(Dataset entries)

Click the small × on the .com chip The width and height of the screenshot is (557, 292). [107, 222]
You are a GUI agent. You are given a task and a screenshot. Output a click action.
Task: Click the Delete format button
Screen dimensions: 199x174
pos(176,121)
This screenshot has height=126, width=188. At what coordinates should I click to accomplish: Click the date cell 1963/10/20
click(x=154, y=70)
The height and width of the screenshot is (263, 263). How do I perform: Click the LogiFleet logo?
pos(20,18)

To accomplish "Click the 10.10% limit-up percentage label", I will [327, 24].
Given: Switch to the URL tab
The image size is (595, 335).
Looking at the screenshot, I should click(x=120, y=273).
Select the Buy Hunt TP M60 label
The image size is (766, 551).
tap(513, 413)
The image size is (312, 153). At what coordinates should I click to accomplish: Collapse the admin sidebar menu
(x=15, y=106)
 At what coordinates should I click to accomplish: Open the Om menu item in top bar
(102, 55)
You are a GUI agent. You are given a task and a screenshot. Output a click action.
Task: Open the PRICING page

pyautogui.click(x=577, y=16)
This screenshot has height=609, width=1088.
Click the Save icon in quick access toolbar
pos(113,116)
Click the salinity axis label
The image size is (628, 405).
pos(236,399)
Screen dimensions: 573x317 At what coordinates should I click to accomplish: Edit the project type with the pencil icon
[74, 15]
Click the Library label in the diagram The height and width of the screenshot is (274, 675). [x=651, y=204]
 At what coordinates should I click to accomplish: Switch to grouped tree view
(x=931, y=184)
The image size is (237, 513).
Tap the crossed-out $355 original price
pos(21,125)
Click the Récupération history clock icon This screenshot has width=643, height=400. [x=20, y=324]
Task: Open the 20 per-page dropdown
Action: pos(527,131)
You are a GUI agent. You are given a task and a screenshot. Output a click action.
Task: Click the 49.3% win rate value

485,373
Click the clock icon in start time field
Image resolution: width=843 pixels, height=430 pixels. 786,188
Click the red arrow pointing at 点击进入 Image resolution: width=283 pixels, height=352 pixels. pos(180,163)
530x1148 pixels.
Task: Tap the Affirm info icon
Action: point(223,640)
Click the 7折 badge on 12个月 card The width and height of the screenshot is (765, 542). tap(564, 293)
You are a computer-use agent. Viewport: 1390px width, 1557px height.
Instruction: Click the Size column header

Work order:
The data above should be duplicated exactly and completely.

Answer to this task:
Click the small × on the .com chip The width and height of the screenshot is (557, 292). [107, 222]
You are a GUI agent. You are given a task and a screenshot. Output a click action.
Task: Click the Delete format button
Screen dimensions: 199x174
pos(176,121)
This screenshot has height=126, width=188. At what coordinates should I click to accomplish: Click the date cell 1963/10/20
click(x=154, y=70)
The height and width of the screenshot is (263, 263). How do I perform: Click the LogiFleet logo?
pos(20,18)

To accomplish "Click the 10.10% limit-up percentage label", I will [327, 24].
Given: Switch to the URL tab
The image size is (595, 335).
Looking at the screenshot, I should click(x=120, y=273).
Select the Buy Hunt TP M60 label
The image size is (766, 551).
tap(513, 413)
The image size is (312, 153). At what coordinates should I click to accomplish: Collapse the admin sidebar menu
(x=15, y=106)
 At what coordinates should I click to accomplish: Open the Om menu item in top bar
(102, 55)
You are a GUI agent. You are given a task and a screenshot. Output a click action.
Task: Open the PRICING page

pyautogui.click(x=577, y=16)
This screenshot has height=609, width=1088.
Click the Save icon in quick access toolbar
pos(113,116)
Click the salinity axis label
The image size is (628, 405).
pos(236,399)
Screen dimensions: 573x317 At what coordinates should I click to accomplish: Edit the project type with the pencil icon
[74, 15]
Click the Library label in the diagram The height and width of the screenshot is (274, 675). [x=651, y=204]
 At what coordinates should I click to accomplish: Switch to grouped tree view
(x=931, y=184)
The image size is (237, 513).
Tap the crossed-out $355 original price
pos(21,125)
Click the Récupération history clock icon This screenshot has width=643, height=400. [x=20, y=324]
Task: Open the 20 per-page dropdown
Action: pos(527,131)
You are a GUI agent. You are given a task and a screenshot. Output a click action.
Task: Click the 49.3% win rate value

485,373
Click the clock icon in start time field
Image resolution: width=843 pixels, height=430 pixels. 786,188
Click the red arrow pointing at 点击进入 Image resolution: width=283 pixels, height=352 pixels. pos(180,163)
530x1148 pixels.
Task: Tap the Affirm info icon
Action: point(223,640)
Click the 7折 badge on 12个月 card The width and height of the screenshot is (765, 542). tap(564, 293)
You are a computer-use agent. Viewport: 1390px width, 1557px height.
Instruction: Click the Size column header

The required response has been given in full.